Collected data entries
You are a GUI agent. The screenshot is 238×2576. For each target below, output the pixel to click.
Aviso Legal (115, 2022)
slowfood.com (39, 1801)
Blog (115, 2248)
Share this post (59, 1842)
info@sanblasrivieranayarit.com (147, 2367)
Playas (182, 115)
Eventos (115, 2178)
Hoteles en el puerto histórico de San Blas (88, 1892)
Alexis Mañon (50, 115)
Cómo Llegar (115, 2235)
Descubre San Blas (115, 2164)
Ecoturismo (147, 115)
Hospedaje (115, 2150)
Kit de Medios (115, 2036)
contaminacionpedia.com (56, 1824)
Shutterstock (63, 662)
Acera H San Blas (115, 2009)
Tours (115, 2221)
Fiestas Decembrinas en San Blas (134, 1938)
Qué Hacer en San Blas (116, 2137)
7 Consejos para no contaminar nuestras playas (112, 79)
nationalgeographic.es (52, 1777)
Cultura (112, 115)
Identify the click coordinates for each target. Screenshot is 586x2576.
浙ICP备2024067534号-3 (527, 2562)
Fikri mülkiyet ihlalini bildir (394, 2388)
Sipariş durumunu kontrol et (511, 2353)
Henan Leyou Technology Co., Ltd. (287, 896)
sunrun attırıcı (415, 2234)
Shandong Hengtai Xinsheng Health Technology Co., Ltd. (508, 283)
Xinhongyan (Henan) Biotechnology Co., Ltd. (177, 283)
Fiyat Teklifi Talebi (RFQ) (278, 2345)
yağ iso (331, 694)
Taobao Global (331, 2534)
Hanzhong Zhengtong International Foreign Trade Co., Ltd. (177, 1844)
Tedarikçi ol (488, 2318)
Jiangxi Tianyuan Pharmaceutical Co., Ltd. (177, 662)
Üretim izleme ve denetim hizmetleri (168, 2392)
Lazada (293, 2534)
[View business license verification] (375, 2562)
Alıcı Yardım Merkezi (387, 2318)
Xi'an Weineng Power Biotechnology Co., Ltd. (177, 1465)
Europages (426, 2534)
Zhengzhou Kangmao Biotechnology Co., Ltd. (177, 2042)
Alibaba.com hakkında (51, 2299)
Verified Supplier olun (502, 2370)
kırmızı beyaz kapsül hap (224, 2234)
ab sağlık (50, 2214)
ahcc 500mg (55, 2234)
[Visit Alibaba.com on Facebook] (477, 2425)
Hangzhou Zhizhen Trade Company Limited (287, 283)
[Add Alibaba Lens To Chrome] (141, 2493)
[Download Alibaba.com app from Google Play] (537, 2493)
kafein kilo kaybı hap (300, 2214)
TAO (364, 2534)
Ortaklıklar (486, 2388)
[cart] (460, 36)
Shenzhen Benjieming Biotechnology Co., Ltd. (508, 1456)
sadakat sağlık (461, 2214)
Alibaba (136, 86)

● Assignment
What is needed here is an exact copy of all the records above.

● Expected output
You are a GUI agent. The screenshot is 238×2576. For each target below, output the pixel to click.
Aviso Legal (115, 2022)
slowfood.com (39, 1801)
Blog (115, 2248)
Share this post (59, 1842)
info@sanblasrivieranayarit.com (147, 2367)
Playas (182, 115)
Eventos (115, 2178)
Hoteles en el puerto histórico de San Blas (88, 1892)
Alexis Mañon (50, 115)
Cómo Llegar (115, 2235)
Descubre San Blas (115, 2164)
Ecoturismo (147, 115)
Hospedaje (115, 2150)
Kit de Medios (115, 2036)
contaminacionpedia.com (56, 1824)
Shutterstock (63, 662)
Acera H San Blas (115, 2009)
Tours (115, 2221)
Fiestas Decembrinas en San Blas (134, 1938)
Qué Hacer en San Blas (116, 2137)
7 Consejos para no contaminar nuestras playas (112, 79)
nationalgeographic.es (52, 1777)
Cultura (112, 115)
Identify the click coordinates for each target. Screenshot is 586x2576.
浙ICP备2024067534号-3 (527, 2562)
Fikri mülkiyet ihlalini bildir (394, 2388)
Sipariş durumunu kontrol et (511, 2353)
Henan Leyou Technology Co., Ltd. (287, 896)
sunrun attırıcı (415, 2234)
Shandong Hengtai Xinsheng Health Technology Co., Ltd. (508, 283)
Xinhongyan (Henan) Biotechnology Co., Ltd. (177, 283)
Fiyat Teklifi Talebi (RFQ) (278, 2345)
yağ iso (331, 694)
Taobao Global (331, 2534)
Hanzhong Zhengtong International Foreign Trade Co., Ltd. (177, 1844)
Tedarikçi ol (488, 2318)
Jiangxi Tianyuan Pharmaceutical Co., Ltd. (177, 662)
Üretim izleme ve denetim hizmetleri (168, 2392)
Lazada (293, 2534)
[View business license verification] (375, 2562)
Alıcı Yardım Merkezi (387, 2318)
Xi'an Weineng Power Biotechnology Co., Ltd. (177, 1465)
Europages (426, 2534)
Zhengzhou Kangmao Biotechnology Co., Ltd. (177, 2042)
Alibaba.com hakkında (51, 2299)
Verified Supplier olun (502, 2370)
kırmızı beyaz kapsül hap (224, 2234)
ab sağlık (50, 2214)
ahcc 500mg (55, 2234)
[Visit Alibaba.com on Facebook] (477, 2425)
Hangzhou Zhizhen Trade Company Limited (287, 283)
[Add Alibaba Lens To Chrome] (141, 2493)
[Download Alibaba.com app from Google Play] (537, 2493)
kafein kilo kaybı hap (300, 2214)
TAO (364, 2534)
Ortaklıklar (486, 2388)
[cart] (460, 36)
Shenzhen Benjieming Biotechnology Co., Ltd. (508, 1456)
sadakat sağlık (461, 2214)
Alibaba (136, 86)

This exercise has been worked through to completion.